Each node in the tree represents a specific p-group, and the edges connecting nodes represent the descendant relationship. The number of children a node has is determined by the number of distinct central extensions (subject to some equivalence relation, typically isomorphism) of the p-group it represents. The branching pattern of the tree reveals information about the prevalence and diversity of p-groups with specific properties.

Key concepts related to descendant trees include:

• Immediate Descendant: An immediate descendant of a group G is a descendant H obtained by a single central extension as described above. An edge in the descendant tree connects a group to its immediate descendants.

• Terminal Node: A node in the tree representing a group that has no further descendants (according to the specific criteria for constructing the tree). These groups often have unique properties or represent "end points" in the classification of p-groups.

• Coclass: The coclass of a finite p-group G of order pⁿ and nilpotency class c is defined as n - c. Coclass is often used to organize and analyze p-groups. Descendant trees are frequently structured by coclass, allowing researchers to investigate the structure of p-groups with a particular coclass.

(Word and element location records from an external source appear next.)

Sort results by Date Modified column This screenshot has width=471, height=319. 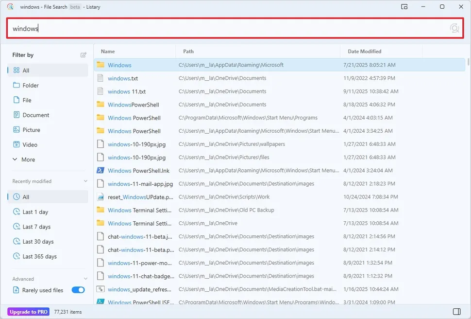click(365, 51)
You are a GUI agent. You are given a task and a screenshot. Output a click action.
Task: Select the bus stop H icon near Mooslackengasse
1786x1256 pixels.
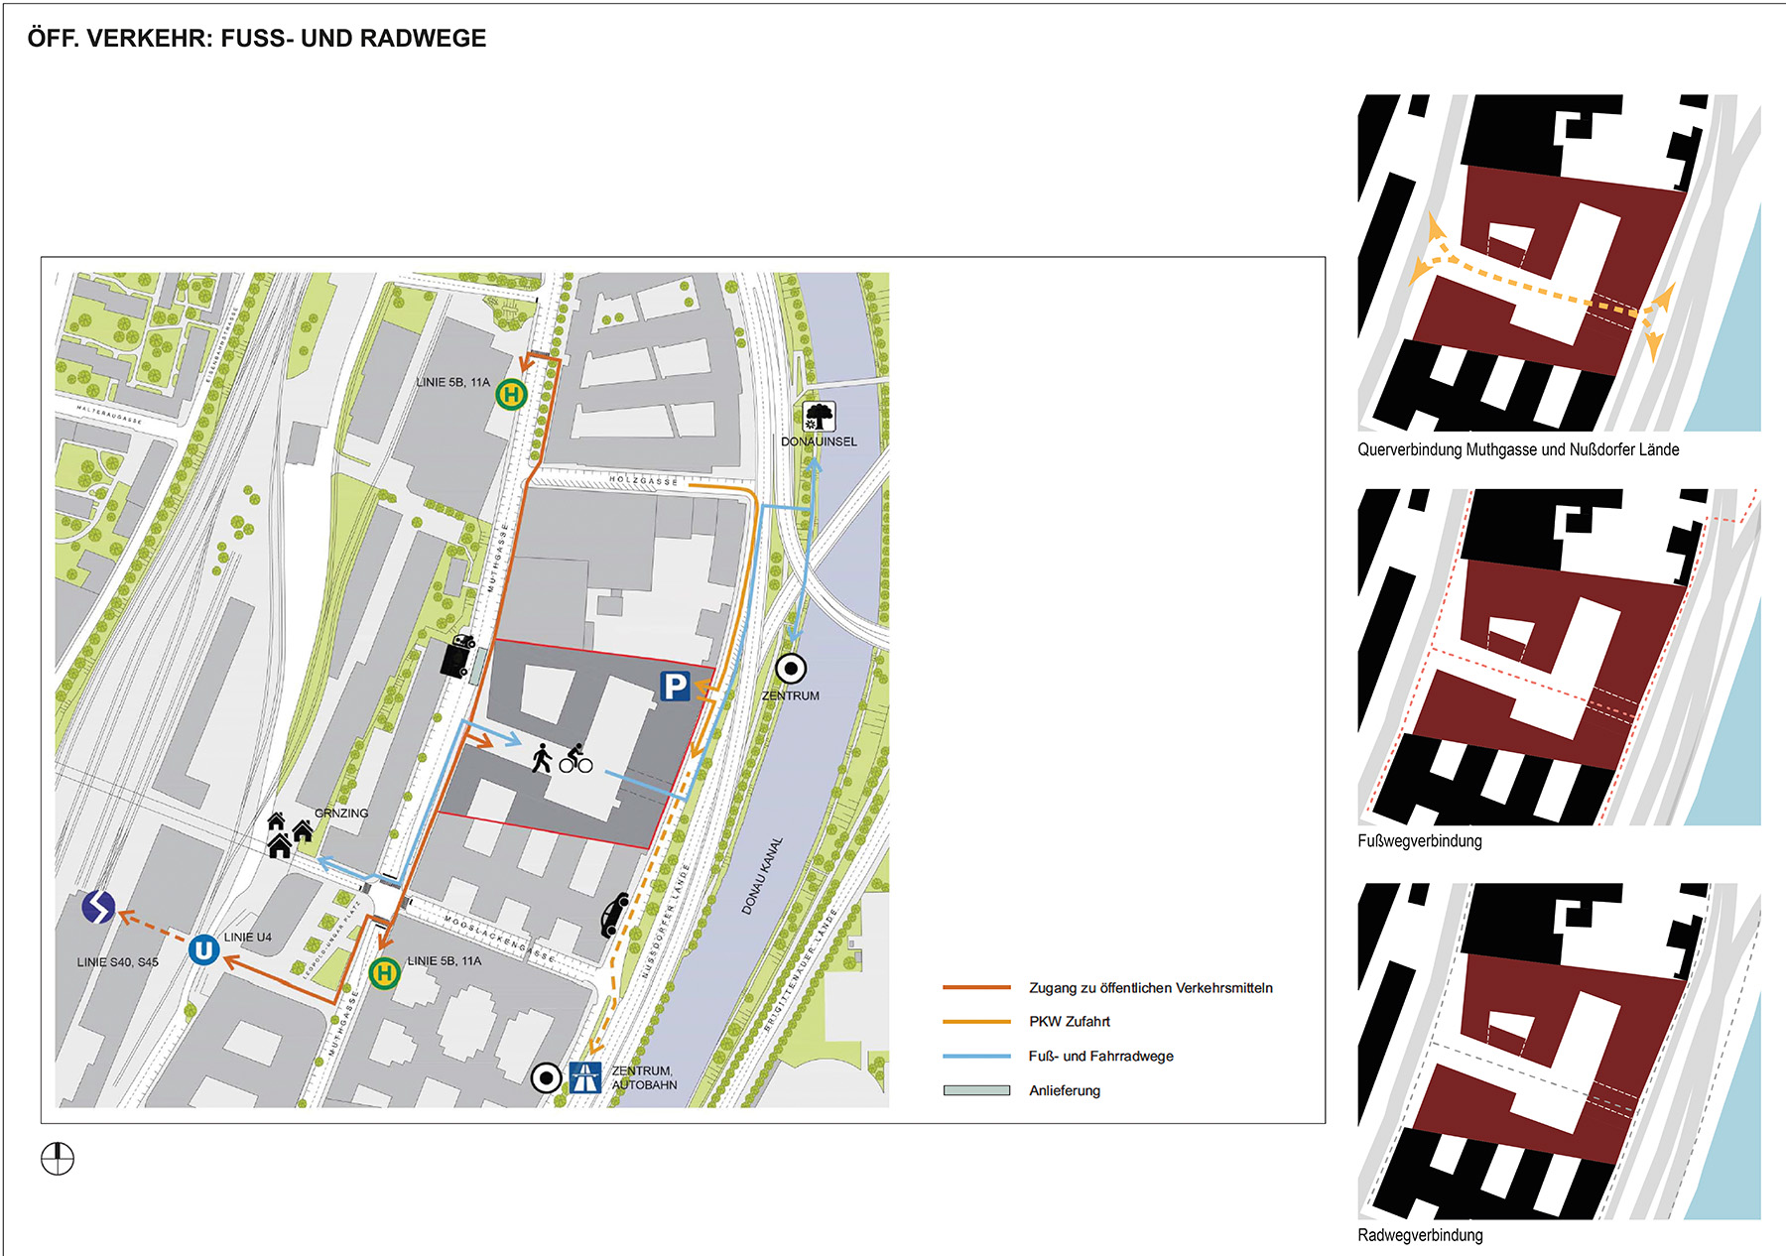pos(384,973)
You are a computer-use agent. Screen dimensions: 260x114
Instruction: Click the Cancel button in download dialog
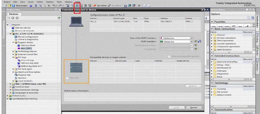(194, 107)
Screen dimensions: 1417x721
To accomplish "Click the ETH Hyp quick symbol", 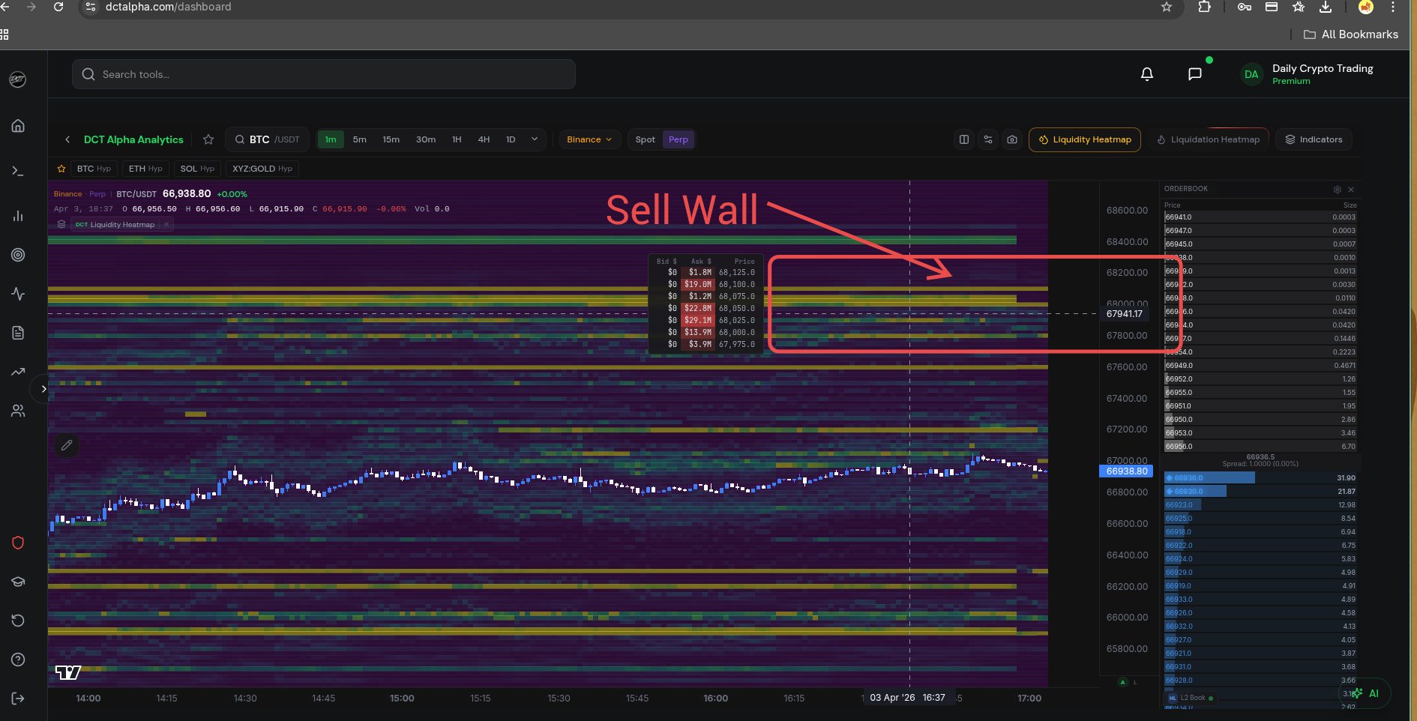I will [145, 169].
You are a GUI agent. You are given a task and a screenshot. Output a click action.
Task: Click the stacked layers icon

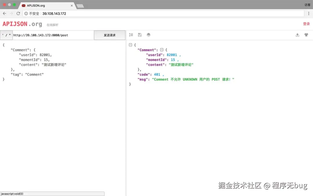click(x=148, y=35)
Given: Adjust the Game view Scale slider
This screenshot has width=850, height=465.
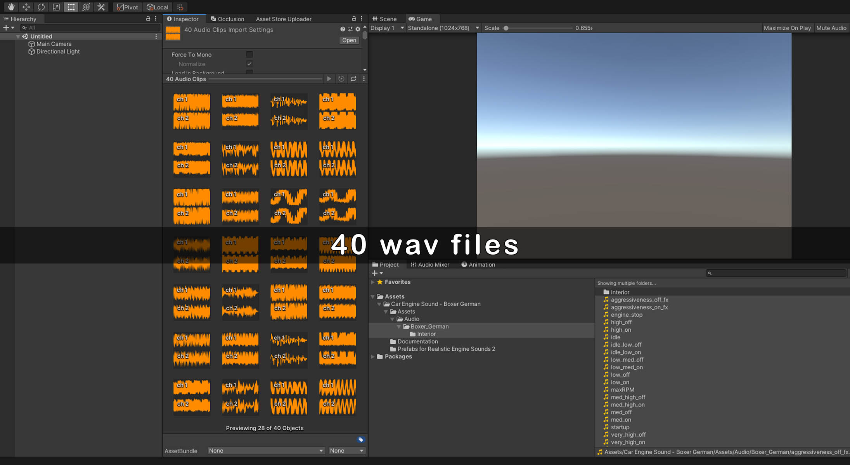Looking at the screenshot, I should (x=506, y=28).
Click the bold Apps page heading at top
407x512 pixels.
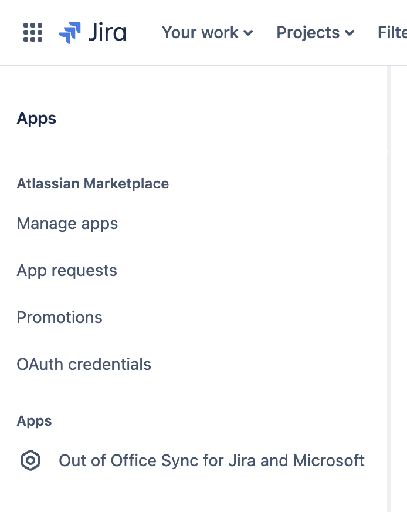tap(36, 119)
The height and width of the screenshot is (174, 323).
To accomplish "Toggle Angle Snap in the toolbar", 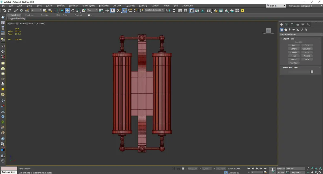I will [x=124, y=10].
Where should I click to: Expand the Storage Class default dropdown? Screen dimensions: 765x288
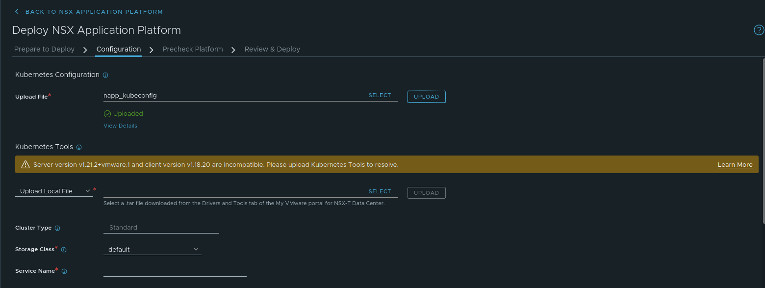point(152,250)
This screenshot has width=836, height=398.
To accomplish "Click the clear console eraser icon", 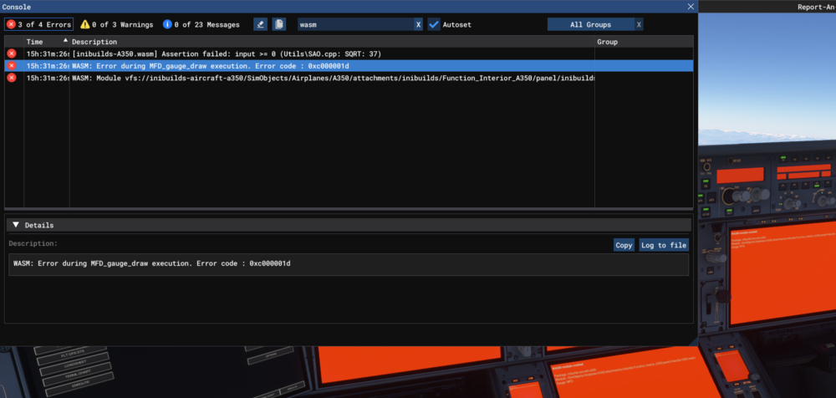I will (x=261, y=25).
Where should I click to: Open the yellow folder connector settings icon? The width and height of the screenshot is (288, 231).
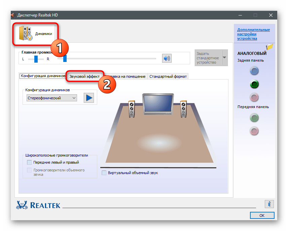coord(269,47)
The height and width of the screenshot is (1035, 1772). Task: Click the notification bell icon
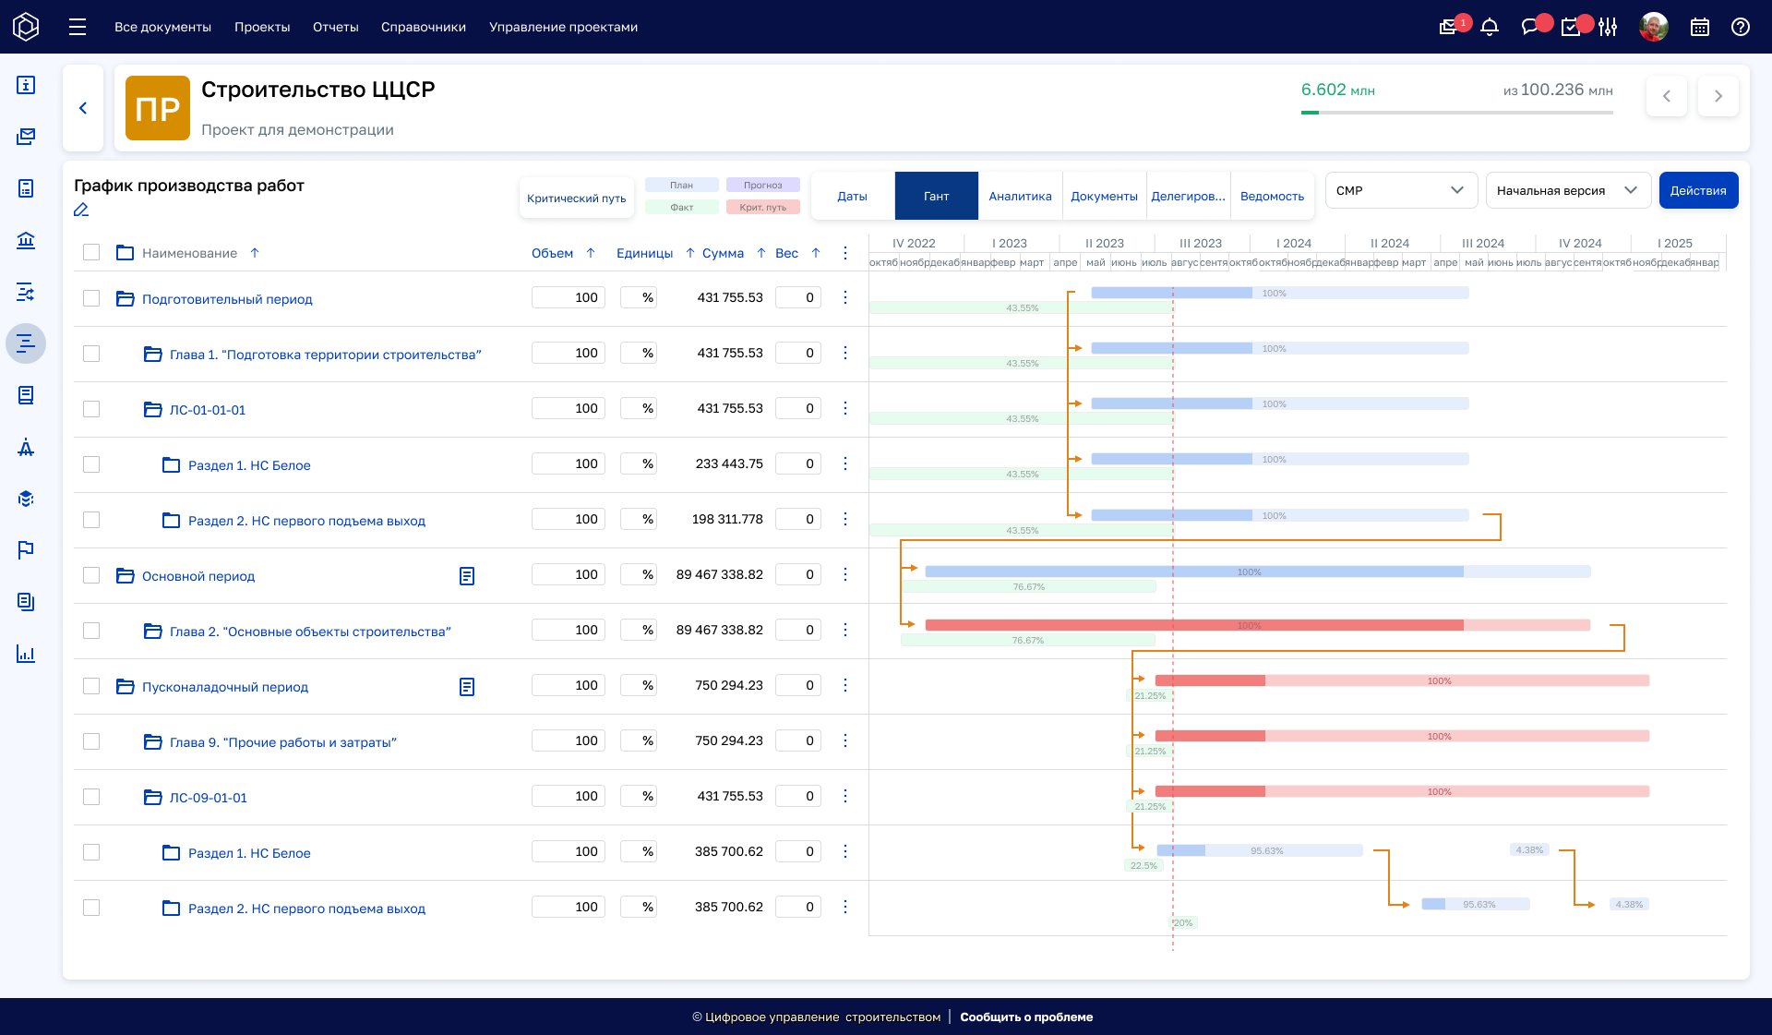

• Pro-p Group: A pro-p group is a topological group that is an inverse limit of finite p-groups. Descendant trees are instrumental in studying the structure of pro-p groups, as they provide a way to systematically explore the finite quotients of a pro-p group. The infinite pro-p groups can be "approximated" by examining increasingly deeper levels of their descendant tree.

Descendant trees are used extensively in the classification of p-groups, especially for specific coclasses. They are powerful tools for visualizing and understanding the intricate relationships between different p-groups and the underlying structure of pro-p groups.